───── Material for this exercise

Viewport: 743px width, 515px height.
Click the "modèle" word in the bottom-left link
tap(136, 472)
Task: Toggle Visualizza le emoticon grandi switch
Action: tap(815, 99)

──────────

* **What you should do**: Repeat each line above exactly as written.

* **Solution to this problem**:
Viewport: 743px width, 515px height.
Click the "modèle" word in the bottom-left link
tap(136, 472)
Task: Toggle Visualizza le emoticon grandi switch
Action: tap(815, 99)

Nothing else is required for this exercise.